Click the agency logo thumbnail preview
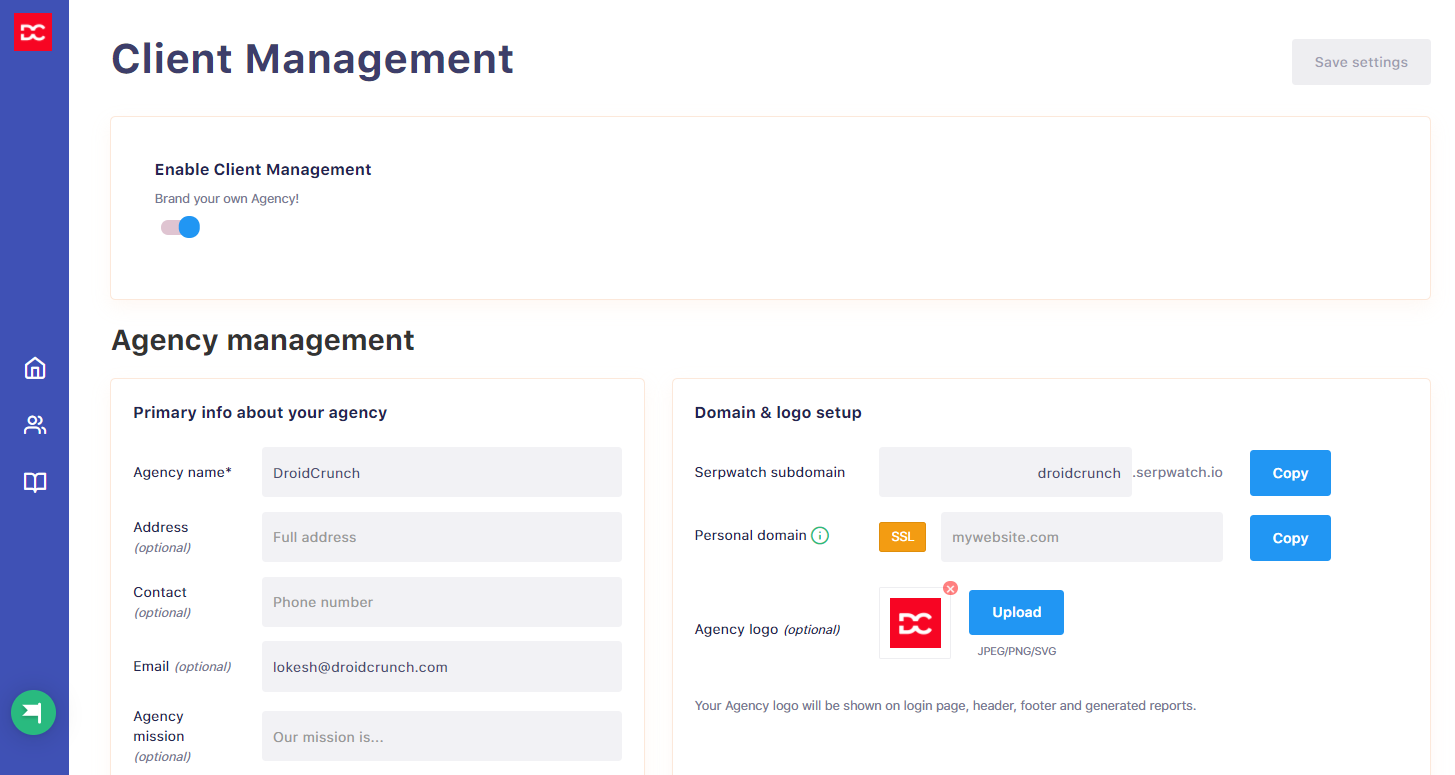1455x775 pixels. pyautogui.click(x=915, y=623)
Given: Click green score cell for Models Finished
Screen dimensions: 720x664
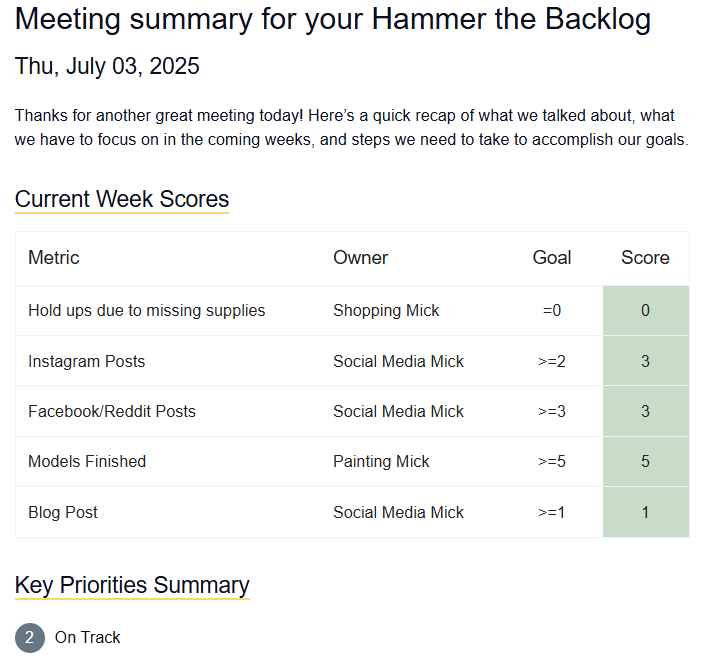Looking at the screenshot, I should click(x=645, y=462).
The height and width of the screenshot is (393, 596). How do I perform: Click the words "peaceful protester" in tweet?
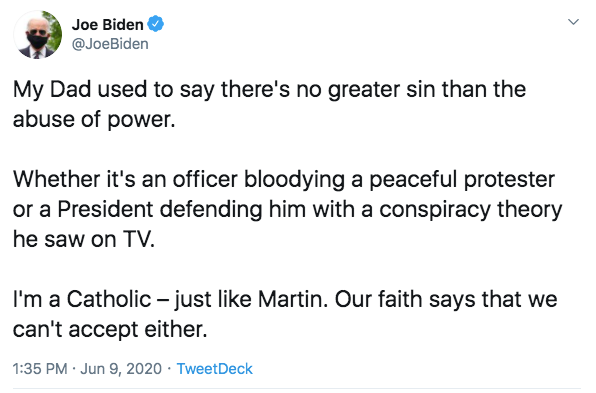click(462, 179)
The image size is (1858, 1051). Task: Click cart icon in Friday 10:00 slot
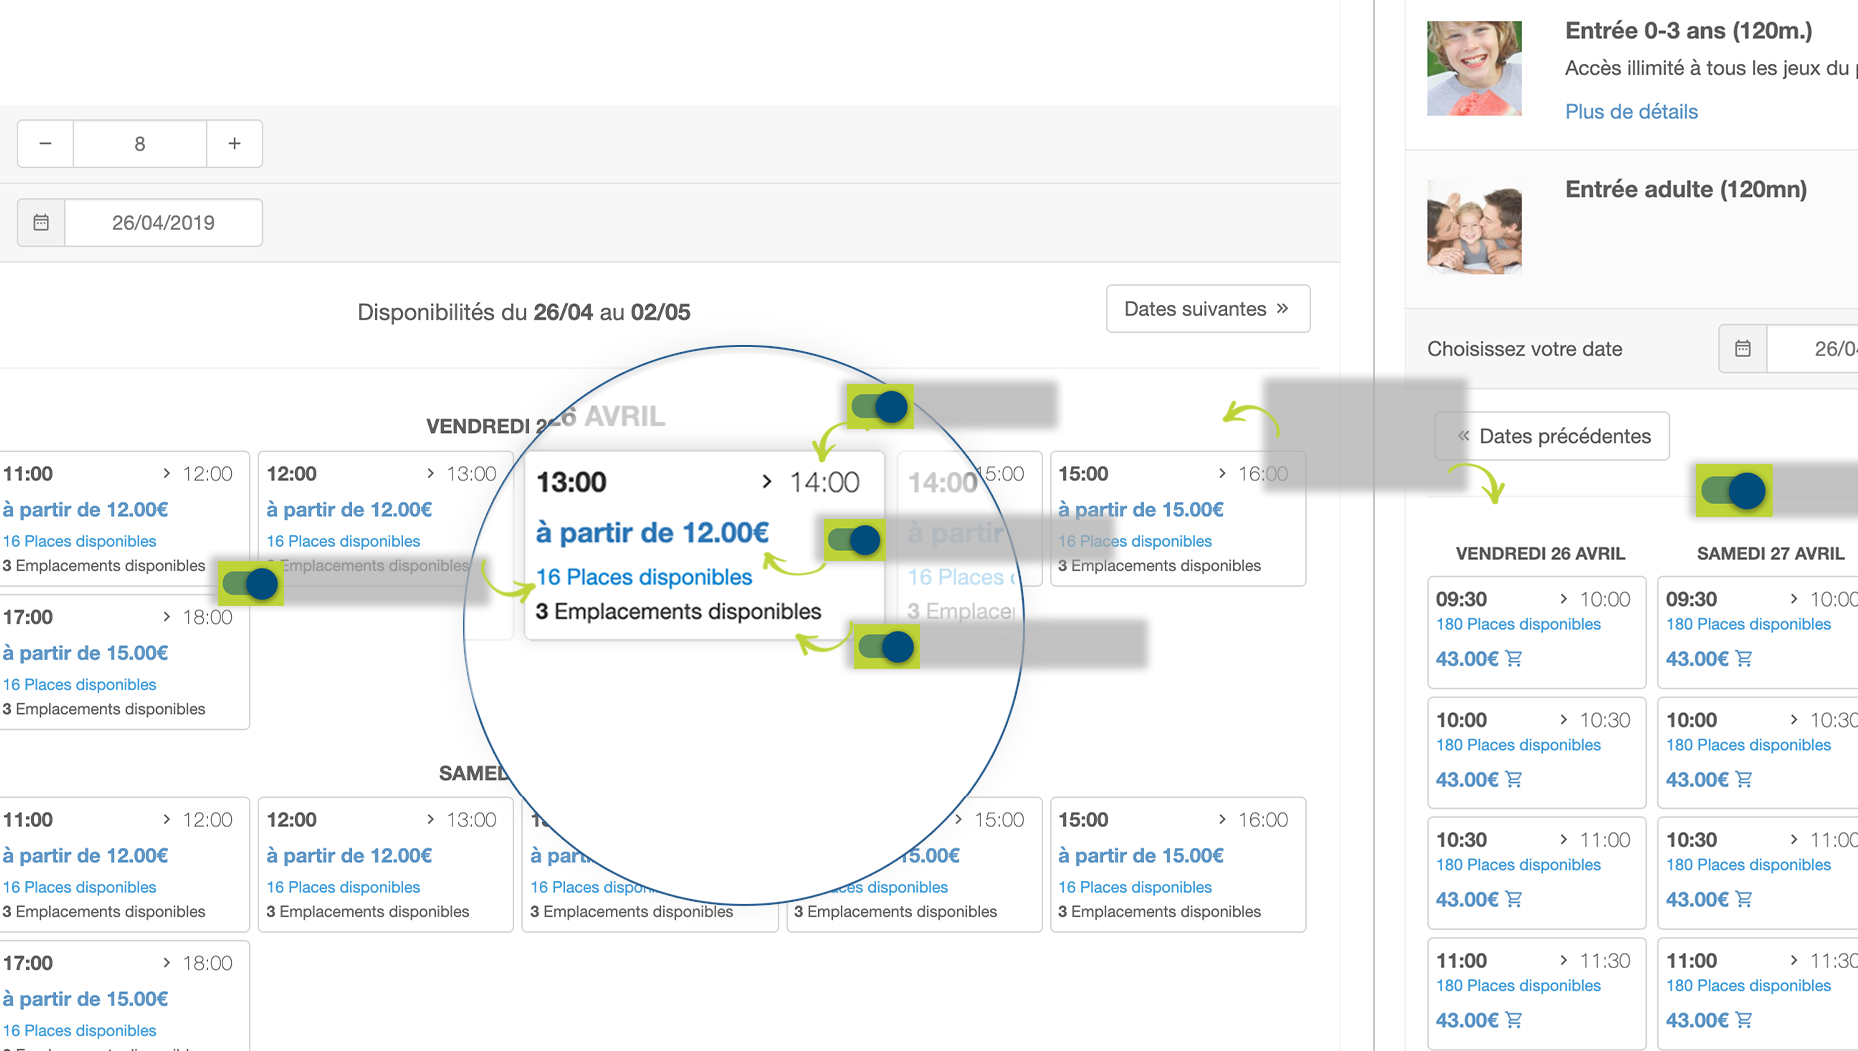1514,780
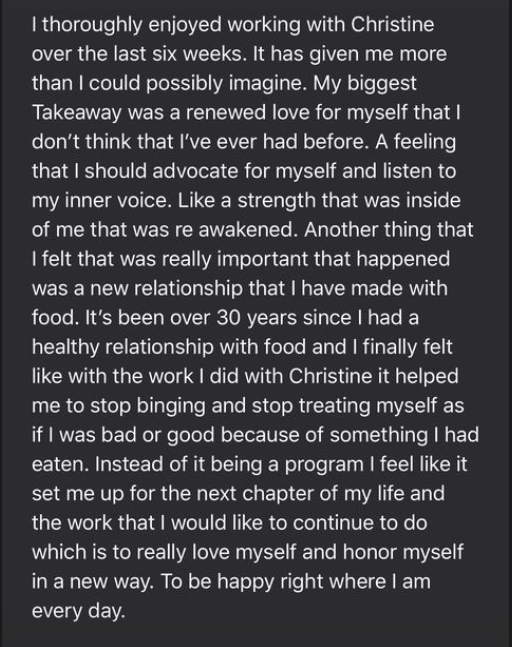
——————
Print, please, exactly the lines from the one holding "The height and" through the final line of the data, both included, while leaving out each picture.

REPLY:
The height and width of the screenshot is (393, 596). How do I perform: Click the words "peaceful protester" in tweet?
click(462, 179)
The image size is (1858, 1051). Task: Click cart icon in Friday 10:00 slot
1514,780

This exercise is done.